* _WORK REQUEST_: Please reproduce verbatim the lines below, from the first through the one with "This screenshot has height=250, width=483.".

(Extracted data entries)
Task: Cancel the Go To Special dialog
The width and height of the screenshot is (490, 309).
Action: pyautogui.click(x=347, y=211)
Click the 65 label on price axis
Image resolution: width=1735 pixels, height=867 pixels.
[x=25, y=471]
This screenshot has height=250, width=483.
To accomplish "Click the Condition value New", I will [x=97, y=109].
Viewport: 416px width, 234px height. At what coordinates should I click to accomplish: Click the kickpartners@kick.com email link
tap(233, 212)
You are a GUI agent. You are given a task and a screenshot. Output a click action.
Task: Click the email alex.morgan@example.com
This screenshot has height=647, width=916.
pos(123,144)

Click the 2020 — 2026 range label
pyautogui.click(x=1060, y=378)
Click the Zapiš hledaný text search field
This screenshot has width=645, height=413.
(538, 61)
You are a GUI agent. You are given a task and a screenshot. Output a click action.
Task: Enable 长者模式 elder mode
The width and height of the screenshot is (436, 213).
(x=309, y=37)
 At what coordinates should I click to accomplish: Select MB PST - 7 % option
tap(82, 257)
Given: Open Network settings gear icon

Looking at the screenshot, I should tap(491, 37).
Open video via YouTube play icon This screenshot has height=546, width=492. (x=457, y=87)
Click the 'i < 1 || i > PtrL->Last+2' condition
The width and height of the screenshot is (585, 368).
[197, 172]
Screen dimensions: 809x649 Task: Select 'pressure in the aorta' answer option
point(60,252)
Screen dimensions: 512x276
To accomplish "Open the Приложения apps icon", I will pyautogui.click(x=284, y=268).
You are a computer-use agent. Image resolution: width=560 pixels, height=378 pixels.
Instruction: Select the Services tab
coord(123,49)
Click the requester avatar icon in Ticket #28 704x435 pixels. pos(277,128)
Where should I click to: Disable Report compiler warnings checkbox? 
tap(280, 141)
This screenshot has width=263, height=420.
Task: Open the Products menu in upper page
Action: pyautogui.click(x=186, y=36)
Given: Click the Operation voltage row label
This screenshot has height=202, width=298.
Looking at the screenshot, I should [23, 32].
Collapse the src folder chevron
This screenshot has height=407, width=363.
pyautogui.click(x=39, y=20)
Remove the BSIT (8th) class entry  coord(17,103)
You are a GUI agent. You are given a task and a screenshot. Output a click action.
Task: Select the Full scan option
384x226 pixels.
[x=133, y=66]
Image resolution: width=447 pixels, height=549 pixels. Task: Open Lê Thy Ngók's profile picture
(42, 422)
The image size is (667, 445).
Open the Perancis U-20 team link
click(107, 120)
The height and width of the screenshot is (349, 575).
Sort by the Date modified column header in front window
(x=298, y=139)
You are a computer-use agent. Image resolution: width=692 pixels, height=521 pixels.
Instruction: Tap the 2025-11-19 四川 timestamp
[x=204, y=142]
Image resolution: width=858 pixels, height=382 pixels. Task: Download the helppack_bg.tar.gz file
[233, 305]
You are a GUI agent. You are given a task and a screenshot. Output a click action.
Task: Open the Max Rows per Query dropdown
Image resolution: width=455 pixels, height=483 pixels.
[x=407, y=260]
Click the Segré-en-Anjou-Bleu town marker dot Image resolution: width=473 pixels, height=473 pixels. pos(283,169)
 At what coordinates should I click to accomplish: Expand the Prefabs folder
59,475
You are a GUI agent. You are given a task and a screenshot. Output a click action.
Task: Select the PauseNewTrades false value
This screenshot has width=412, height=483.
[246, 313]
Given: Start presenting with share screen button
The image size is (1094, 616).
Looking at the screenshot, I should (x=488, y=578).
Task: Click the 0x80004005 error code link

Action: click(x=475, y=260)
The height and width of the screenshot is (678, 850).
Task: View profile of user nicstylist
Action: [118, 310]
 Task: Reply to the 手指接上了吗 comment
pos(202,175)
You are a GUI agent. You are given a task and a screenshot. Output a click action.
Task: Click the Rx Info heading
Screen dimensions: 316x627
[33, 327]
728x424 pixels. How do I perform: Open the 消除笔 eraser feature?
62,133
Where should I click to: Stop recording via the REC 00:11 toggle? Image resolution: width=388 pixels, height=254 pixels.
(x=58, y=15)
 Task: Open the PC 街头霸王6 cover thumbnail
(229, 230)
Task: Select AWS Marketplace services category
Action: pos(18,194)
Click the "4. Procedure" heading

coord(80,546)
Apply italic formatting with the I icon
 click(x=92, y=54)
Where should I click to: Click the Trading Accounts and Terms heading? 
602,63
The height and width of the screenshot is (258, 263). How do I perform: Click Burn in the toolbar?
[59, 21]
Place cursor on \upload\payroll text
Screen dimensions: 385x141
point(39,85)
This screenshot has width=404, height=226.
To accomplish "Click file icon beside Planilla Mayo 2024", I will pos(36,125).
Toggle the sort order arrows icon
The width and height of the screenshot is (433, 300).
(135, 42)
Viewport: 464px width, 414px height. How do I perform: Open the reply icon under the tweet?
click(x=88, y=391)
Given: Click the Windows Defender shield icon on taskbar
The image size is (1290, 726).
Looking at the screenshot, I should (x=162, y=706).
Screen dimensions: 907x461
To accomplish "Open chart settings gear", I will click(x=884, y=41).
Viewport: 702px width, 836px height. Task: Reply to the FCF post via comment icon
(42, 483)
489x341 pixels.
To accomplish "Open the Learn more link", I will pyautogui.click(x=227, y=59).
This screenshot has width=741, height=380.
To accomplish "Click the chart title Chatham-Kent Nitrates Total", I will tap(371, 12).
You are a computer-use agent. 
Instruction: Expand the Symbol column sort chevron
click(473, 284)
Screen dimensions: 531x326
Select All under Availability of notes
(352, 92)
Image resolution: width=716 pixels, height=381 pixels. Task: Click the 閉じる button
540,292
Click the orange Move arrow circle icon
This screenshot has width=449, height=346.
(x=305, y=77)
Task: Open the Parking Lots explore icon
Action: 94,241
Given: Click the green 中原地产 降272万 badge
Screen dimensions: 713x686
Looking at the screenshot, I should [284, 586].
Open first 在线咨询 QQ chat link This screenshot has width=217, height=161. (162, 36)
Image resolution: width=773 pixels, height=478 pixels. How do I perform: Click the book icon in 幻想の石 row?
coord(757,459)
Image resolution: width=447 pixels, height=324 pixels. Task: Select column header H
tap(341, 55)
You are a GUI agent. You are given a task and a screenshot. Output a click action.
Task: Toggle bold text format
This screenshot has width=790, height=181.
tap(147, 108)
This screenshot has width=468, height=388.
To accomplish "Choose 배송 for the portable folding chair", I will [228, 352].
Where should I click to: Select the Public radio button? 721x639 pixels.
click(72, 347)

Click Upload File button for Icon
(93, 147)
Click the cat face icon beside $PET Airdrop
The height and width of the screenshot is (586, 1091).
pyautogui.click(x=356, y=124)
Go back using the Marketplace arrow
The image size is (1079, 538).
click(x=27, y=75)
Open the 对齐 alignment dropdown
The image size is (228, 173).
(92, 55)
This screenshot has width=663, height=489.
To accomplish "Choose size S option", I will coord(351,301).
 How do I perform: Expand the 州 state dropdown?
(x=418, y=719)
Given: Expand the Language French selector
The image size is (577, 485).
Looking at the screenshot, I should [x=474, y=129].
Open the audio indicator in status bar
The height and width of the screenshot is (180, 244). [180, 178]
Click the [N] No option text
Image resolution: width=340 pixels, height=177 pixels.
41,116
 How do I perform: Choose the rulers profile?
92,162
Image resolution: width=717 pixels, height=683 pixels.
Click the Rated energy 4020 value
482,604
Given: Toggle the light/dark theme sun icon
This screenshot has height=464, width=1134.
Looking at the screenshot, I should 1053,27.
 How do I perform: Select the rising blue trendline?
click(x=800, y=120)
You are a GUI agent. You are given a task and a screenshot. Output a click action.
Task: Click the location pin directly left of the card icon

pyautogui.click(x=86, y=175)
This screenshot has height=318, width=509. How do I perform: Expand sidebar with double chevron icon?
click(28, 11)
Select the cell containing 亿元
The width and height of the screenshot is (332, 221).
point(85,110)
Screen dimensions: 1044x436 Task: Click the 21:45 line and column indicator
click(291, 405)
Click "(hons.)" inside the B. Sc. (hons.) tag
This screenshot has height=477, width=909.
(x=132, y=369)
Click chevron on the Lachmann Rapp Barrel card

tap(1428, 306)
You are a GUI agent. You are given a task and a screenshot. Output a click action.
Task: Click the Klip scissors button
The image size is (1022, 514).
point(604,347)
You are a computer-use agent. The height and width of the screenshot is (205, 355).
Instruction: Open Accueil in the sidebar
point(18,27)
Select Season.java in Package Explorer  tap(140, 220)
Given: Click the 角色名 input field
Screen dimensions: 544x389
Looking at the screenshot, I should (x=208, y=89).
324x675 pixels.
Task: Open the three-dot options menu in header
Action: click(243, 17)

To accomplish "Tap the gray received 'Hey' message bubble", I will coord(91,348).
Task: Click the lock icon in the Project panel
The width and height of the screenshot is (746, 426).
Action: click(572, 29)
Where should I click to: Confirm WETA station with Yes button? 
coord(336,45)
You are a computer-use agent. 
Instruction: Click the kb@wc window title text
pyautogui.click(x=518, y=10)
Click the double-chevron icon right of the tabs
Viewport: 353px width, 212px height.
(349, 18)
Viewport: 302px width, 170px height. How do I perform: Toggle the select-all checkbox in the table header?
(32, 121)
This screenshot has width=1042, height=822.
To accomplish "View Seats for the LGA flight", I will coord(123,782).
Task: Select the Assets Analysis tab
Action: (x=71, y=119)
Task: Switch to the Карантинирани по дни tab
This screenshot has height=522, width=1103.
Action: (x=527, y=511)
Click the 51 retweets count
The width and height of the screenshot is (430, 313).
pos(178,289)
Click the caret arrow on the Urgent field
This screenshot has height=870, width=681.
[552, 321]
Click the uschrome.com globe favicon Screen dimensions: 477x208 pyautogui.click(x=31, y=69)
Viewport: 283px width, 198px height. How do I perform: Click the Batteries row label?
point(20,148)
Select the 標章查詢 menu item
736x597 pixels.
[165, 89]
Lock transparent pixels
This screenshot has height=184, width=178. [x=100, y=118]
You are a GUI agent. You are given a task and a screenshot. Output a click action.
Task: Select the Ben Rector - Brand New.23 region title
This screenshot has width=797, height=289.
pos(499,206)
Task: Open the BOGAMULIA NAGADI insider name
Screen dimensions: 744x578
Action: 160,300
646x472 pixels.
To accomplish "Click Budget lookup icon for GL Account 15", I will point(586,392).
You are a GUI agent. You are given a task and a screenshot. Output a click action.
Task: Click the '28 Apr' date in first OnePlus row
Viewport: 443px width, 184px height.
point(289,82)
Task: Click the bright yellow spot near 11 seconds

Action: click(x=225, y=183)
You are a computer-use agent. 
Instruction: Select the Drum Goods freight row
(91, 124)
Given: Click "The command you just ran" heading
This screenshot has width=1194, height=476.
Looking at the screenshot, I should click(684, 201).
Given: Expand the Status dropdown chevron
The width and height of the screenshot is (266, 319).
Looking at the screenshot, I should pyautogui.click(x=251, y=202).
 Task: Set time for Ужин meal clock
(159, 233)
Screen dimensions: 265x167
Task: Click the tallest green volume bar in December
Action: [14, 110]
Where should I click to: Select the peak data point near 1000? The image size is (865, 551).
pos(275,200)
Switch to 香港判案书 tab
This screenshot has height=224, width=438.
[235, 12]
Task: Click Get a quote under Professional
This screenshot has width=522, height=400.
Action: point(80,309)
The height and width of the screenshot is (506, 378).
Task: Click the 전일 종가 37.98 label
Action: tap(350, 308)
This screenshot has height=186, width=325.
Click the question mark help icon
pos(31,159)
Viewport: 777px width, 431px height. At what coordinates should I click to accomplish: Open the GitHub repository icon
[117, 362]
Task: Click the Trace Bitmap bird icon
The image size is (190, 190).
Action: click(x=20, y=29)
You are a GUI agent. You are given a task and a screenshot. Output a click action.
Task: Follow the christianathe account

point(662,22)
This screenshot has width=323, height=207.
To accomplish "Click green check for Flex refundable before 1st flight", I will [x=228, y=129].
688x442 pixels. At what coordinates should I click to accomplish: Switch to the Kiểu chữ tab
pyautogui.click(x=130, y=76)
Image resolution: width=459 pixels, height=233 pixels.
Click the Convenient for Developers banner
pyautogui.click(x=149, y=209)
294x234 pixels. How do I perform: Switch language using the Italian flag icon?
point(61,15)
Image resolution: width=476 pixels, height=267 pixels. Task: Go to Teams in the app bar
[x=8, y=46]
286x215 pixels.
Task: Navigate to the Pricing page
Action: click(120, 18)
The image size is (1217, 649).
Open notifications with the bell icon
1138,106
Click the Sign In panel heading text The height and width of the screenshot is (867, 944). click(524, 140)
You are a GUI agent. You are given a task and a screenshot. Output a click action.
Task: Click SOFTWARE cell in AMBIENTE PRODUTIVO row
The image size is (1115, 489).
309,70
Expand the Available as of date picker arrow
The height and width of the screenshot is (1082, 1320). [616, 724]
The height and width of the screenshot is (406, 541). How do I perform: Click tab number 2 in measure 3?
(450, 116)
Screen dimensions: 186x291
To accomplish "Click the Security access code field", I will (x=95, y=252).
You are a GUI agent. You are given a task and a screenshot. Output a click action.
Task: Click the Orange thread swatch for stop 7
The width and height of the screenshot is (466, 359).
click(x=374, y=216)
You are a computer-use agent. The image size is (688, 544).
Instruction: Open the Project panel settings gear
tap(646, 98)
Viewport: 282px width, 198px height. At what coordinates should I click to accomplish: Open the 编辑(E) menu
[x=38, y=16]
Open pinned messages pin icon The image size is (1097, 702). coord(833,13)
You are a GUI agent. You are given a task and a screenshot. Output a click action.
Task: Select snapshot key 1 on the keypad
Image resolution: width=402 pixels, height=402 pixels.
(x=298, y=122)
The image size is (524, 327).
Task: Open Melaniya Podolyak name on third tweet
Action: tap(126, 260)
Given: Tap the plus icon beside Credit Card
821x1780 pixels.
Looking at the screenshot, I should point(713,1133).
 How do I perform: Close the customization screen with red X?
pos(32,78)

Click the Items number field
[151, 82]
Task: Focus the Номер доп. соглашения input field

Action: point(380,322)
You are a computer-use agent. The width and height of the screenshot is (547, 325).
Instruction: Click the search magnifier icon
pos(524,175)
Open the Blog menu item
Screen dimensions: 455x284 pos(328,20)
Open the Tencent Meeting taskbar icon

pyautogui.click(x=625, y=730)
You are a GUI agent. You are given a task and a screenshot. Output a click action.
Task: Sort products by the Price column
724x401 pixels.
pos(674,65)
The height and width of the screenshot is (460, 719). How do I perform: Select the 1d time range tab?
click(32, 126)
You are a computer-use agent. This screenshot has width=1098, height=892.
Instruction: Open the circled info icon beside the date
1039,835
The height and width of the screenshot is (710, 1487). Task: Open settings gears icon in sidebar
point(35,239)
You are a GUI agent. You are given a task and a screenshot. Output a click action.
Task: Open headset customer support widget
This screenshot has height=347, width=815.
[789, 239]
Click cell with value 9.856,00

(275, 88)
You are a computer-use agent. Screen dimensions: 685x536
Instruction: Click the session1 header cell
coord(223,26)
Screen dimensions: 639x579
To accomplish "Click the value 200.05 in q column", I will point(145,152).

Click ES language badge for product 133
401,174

* _EXERCISE RESULT_:
Task: Cancel the Go To Special dialog
The width and height of the screenshot is (490, 309).
Action: pyautogui.click(x=347, y=211)
Click the 65 label on price axis
Image resolution: width=1735 pixels, height=867 pixels.
[x=25, y=471]
This screenshot has height=250, width=483.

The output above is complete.